── Data to process

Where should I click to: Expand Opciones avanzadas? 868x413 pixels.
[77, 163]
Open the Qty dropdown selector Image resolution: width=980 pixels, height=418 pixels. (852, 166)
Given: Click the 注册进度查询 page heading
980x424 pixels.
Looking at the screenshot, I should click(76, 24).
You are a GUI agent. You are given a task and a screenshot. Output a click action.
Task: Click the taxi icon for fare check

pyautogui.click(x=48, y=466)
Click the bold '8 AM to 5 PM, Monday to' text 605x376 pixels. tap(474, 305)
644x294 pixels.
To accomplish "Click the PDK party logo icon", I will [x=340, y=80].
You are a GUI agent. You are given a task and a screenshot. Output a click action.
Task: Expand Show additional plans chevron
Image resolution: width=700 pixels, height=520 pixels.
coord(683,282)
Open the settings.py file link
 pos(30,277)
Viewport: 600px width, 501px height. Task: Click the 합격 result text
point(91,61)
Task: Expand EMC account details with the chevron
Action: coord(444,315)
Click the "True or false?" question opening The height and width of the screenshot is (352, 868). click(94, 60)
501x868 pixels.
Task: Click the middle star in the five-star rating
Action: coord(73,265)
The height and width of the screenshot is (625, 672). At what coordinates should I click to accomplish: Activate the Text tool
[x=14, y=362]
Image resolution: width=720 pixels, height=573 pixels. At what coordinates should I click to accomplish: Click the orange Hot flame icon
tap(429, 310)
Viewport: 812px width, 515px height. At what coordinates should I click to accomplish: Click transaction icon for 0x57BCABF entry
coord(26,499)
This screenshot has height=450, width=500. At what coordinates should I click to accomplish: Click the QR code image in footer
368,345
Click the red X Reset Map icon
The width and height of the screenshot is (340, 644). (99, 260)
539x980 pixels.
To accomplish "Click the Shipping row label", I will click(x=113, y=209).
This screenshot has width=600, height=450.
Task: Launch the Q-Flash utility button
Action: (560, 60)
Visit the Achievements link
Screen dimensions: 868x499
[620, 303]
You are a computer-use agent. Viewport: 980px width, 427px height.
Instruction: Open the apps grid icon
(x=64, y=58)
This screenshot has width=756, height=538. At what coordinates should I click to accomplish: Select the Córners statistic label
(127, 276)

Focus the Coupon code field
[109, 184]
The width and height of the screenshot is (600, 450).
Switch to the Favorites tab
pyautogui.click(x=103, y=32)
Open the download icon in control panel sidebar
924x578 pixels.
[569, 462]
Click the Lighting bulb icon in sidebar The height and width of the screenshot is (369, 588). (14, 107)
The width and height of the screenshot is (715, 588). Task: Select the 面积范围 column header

────

• Problem statement:
Check each line of the entries for "sidebar" and copy those that have it.

• Task solution:
Open the download icon in control panel sidebar
Click the Lighting bulb icon in sidebar The height and width of the screenshot is (369, 588). (14, 107)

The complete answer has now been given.